Their physician, Dr. Kristin Koush, revealed that she couldn’t find the soft spot at the top of Matthew’s head. Furthermore, she said the shape of the baby’s head was concerning. As a result, she referred him to Texas Children’s Hospital.
It was Koush’s belief that Matthew had craniosynostosis and would need to undergo surgery. The condition affects a baby’s skull, causing it to fuse together before the brain has fully formed. According to the National Center for Biotechnology Information, craniosynostosis affects one in every 2,000 to 2,500 live births every year. If undetected, children with the condition may go on to experience headaches, delayed development, eye problems and pressure on the brain.
Understandably, Matthew’s diagnosis was a worrying one for his parents. “It seemed like time slowed down and I could feel my heart beating in my throat,” Megan explained in a 2015 blog post on the Texas Children’s Hospital website.
The concerned mom added, “What had been an ordinary check-up had just turned very serious. Dr. Koush was very calm and explained to me that this was serious but not life threatening and that he needed to get in to see them as soon as possible.”
So before Megan and Michael knew it, they were sat in front of Dr. Sandi Lam at Texas Children’s in Houston. It was then that the pediatric neurosurgeon broke some serious news to Michael’s parents. “She told us that his sagittal suture had fused (this is the suture that runs across the top of the head) and that it would require surgery to correct,” Megan revealed.
Consequently, a medical team scheduled Matthew’s procedure for just ten days later. Because of the baby’s age, surgeons could use a less invasive endoscopic method. This way, all they had to do was make two small incisions. Then they could remove some bone and create Matthew’s missing soft spot.
Recalling the day of Matthew’s surgery in October 2014, in 2015 Megan told People, “It was one of the hardest things we’ve ever done. That feeling of handing your little baby over to an anesthetist was scary. We handed him over, said a prayer and went to the waiting room.”
Five long hours later, medical staff told Megan and Michael that they could finally see their son. However, nothing could have prepared them for Matthew’s condition post-surgery. “He was totally unrecognizable,” Megan revealed. “He was so swollen.”
The next 72 hours of Matthew’s recovery were difficult, not least for his parents. “He was inconsolable for a brief period,” Megan revealed. “That was so hard. No parent can prepare for how that feels.”
However, before long Matthew was back to his happy, smiling self. After the procedure, the infant spent four months wearing a corrective helmet. And while this period was difficult for his parents, it didn’t seem to faze Matthew at all.
Speaking to ABC News, Megan explained, “The months of helmet therapy were hard on me but he took it all in stride. He has low muscle tone in his torso, which I have found is not unusual for kids with craniosynostosis. He is currently doing physical therapy and is making great progress.”
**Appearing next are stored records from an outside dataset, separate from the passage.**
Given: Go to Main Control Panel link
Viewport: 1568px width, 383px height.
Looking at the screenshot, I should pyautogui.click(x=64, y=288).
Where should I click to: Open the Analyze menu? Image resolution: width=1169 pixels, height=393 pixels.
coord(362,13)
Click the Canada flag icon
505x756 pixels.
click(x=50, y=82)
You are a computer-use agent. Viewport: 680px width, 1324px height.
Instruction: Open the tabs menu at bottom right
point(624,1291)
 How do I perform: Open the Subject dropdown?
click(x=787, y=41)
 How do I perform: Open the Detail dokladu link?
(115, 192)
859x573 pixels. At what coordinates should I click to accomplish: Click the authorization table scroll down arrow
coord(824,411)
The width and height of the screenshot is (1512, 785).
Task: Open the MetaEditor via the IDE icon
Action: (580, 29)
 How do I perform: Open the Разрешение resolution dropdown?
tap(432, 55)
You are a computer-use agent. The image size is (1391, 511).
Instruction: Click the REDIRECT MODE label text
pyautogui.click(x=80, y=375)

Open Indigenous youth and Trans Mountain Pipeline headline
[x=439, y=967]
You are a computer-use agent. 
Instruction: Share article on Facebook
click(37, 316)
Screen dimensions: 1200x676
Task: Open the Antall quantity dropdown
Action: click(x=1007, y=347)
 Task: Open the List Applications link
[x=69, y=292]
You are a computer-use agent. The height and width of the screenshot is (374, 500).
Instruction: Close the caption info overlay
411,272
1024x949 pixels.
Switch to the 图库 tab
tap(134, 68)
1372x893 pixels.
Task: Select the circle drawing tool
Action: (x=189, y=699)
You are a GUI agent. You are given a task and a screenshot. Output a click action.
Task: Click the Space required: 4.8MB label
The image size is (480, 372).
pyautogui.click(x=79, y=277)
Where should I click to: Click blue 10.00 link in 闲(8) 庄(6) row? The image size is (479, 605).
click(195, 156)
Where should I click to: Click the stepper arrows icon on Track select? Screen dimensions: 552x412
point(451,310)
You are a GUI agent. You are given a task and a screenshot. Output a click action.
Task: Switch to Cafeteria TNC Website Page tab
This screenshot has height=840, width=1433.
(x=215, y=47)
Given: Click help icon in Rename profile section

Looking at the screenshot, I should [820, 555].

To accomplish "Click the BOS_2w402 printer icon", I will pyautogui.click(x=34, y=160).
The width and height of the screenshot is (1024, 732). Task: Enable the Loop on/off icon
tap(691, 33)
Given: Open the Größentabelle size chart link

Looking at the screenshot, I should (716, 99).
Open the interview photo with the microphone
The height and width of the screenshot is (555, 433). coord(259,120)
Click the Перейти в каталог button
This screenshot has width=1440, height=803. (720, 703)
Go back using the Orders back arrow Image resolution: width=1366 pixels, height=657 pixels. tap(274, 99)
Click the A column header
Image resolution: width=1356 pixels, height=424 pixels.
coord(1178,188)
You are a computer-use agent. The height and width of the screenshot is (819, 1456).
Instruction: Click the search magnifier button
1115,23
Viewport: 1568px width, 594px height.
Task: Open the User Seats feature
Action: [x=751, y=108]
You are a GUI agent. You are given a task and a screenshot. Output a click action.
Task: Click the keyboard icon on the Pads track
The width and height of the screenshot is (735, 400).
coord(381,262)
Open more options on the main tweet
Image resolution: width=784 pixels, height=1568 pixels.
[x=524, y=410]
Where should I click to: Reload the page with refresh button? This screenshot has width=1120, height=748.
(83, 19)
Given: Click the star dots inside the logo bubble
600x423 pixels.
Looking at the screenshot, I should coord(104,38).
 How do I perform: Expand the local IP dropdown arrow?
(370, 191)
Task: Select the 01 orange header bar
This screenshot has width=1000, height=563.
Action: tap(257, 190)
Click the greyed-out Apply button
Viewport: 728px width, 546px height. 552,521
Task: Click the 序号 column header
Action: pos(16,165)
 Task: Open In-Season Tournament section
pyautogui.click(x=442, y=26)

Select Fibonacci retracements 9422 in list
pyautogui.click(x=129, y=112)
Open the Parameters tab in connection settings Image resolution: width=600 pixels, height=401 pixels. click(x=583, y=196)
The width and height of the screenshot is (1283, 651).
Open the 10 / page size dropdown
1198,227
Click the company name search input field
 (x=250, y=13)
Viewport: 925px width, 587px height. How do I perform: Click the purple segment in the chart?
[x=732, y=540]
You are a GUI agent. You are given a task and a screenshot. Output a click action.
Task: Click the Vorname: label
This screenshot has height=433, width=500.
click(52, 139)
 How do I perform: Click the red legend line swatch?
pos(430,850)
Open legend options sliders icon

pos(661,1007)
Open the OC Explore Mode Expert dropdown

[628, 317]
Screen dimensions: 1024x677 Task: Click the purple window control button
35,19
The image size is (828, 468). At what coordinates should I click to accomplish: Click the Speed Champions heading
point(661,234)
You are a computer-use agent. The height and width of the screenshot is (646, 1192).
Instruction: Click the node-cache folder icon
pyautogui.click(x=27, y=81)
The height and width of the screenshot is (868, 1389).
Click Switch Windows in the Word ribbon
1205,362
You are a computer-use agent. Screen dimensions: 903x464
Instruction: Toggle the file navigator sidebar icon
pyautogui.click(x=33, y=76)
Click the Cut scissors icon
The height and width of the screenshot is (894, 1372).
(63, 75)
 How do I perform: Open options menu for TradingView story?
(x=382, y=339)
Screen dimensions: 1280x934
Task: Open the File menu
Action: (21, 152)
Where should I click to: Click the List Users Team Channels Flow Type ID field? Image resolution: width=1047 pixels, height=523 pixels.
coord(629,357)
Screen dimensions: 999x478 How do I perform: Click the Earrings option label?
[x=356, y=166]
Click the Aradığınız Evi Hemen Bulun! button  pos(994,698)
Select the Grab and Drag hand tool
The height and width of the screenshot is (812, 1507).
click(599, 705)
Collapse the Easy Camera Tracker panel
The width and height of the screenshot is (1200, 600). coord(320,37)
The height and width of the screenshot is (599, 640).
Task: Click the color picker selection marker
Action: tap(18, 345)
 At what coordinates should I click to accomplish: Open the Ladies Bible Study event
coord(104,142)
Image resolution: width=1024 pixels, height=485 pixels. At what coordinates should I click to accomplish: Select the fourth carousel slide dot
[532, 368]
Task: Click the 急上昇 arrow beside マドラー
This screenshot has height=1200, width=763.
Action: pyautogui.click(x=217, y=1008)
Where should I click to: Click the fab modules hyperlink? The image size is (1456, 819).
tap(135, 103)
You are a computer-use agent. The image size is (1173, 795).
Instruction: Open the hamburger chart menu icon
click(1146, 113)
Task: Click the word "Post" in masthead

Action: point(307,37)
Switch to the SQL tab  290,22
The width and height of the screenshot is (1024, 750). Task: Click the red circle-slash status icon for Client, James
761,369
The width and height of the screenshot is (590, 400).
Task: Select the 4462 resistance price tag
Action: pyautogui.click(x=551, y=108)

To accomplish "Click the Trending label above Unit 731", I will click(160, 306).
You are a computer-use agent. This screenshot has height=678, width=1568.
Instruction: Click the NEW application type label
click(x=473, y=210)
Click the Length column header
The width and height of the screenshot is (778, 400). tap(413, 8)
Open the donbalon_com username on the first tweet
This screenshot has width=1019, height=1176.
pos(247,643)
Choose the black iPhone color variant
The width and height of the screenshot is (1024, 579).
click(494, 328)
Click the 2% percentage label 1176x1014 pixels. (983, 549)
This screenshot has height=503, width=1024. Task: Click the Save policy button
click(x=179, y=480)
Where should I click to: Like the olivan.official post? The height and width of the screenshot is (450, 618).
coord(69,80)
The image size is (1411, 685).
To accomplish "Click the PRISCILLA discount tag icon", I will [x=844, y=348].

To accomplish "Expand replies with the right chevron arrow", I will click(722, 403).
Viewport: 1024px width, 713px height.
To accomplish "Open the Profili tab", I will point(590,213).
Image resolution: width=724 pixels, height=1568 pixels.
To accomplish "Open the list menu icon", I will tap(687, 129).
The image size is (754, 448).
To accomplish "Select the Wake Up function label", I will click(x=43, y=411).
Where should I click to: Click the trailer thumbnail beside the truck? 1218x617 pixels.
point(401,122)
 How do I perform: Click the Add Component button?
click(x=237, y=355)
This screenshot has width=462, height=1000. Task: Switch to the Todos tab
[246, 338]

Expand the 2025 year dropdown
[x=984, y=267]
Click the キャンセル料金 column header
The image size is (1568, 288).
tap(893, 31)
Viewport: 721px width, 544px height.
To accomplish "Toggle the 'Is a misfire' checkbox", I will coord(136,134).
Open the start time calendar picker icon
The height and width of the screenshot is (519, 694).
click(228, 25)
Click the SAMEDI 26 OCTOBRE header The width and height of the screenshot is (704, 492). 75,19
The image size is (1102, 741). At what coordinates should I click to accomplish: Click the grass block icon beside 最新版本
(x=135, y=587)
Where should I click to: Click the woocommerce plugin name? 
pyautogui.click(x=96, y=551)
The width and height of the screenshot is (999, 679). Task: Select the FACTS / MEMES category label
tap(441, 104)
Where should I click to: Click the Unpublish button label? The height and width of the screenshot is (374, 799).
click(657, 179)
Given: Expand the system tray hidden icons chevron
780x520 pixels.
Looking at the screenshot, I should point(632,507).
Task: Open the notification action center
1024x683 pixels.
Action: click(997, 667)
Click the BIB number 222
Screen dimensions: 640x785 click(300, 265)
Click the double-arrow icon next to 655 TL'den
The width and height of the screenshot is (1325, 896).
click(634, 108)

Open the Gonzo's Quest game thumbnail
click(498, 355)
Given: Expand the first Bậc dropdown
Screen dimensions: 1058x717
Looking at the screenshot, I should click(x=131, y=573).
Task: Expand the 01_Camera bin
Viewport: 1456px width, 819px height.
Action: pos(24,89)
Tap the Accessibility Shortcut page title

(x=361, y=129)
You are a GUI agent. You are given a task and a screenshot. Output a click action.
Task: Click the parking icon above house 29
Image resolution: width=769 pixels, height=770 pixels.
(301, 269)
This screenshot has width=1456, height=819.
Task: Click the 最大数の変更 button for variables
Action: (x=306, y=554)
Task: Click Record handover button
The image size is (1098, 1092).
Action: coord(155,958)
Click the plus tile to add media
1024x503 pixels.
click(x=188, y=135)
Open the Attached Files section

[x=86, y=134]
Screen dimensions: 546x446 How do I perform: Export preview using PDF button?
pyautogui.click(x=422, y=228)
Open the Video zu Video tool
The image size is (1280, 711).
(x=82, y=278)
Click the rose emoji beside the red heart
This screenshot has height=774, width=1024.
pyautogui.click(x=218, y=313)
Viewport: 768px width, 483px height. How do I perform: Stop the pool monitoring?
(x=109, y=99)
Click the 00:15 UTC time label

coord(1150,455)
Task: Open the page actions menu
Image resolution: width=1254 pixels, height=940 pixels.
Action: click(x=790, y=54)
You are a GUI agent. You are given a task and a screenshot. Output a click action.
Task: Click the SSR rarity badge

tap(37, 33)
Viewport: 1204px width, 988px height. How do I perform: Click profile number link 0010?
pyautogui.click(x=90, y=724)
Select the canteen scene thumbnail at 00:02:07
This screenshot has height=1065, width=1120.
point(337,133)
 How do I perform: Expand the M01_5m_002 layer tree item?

As Matthew prepared to celebrate his first birthday, he was fighting fit. He no longer needed his helmet and was much like any other child his age. “He loves people and loves to laugh and to talk. Most people when they meet him have no idea what he’s been through,” Megan told ABC News.
However, Matthew’s parents were eager to highlight that things could have been different if doctors hadn’t caught his condition early. “If there’s a family out there who’s looking at their baby and is concerned about the shape of his head, we want them to know that they should ask their doctor to get their child evaluated,” Megan said.